Often, students find Stata to be a difficult program to use due to the command prompt interface; I know I did when I first started using the program. However, one of the greatest benefits of Stata is the flexibility that it gives you to run different statistical procedures and to automate your work. So, I wanted to provide you with some tips that can help you to generate the summary statistics that will be part of your dissertation.
The first problem that you may encounter is the “shape” of the data. Although it might make sense to people to create a single row of data for each subject, it doesn’t make much sense to statistical packages when they try to analyze longitudinal data. The first step is to get your data in the correct shape. For example, your data may like something like this:
SubjectID
Y12009
Y12010
Y12011
X12009
X12010
X12011
1
75
85
100
5
10
12
2
10
35
50
8
9
13
3
50
62
76
1
3
7
In Stata, this is referred to as data that is “wide.” But, to do the analysis that you want to do, you need to get the data into “long” format like this:
SubjectID
Year
Y1
X1
1
2009
75
5
1
2010
85
10
1
2011
100
12
2
2009
10
8
2
2010
35
9
2
2011
50
13
3
2009
50
1
3
2010
62
3
3
2011
76
7
This is a pretty simple transformation in this case. The following command would take the data from wide format and transform it into long format.
reshape long Y1 X1, i(SubjectID) j(year)
Here, you are telling Stata that variables that start with Y1 or X1 need to be transformed, since they represent data occurring over time; i(SubjectID) tells the program that it can identify how many rows need to be created by finding out the number of unique cases and adding an entry j(year) for every time that data was collected. Once your data is formatted correctly, it is easy to automate your summary statistics using some simple Stata programming commands.
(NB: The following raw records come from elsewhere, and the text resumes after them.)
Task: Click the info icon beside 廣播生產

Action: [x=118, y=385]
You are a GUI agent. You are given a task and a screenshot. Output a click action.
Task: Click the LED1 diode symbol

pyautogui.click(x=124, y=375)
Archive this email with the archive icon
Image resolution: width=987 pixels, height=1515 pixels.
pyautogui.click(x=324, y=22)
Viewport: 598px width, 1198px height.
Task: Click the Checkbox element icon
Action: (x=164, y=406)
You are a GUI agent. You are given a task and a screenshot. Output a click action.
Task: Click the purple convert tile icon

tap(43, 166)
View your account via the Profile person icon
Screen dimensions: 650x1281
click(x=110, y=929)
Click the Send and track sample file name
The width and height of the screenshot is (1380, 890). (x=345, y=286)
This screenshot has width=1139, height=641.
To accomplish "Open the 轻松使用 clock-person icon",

There are a few different commands in Stata that are used to create loops. These will repeat the same process until it runs out of the values that you provide. For longitudinal data analysis, a great advantage is the time variable (Year).
forvalues i=2009/2011{
sum Y1 X1 if Year==`i’
}
The code above will run all of your summary stats for your dependent and independent variables. It does this using the – forvalues – command to loop over the years, or any other numerical value, that you provide. The command forvalues creates a local macro (kind of like an abbreviation) that you can use to create loops. In the example above, the macro is called – i -. The rest of the command tells Stata that your macro (i) is equal to numerical values 2009 through 2011 in increments of 1, so it is an abbreviation for 2009, 2010, 2011. The forvalues loop begins with a curly bracket that opens to the right “{“ and ends with a curly bracket that opens to the left “}”. The commands that you put inside of the brackets are the commands that Stata will loop over. In this case, we told Stata to run the – sum – command to provide summary statistics for your Y1 and X1 variables if the year is equal to (==) the values from your macro.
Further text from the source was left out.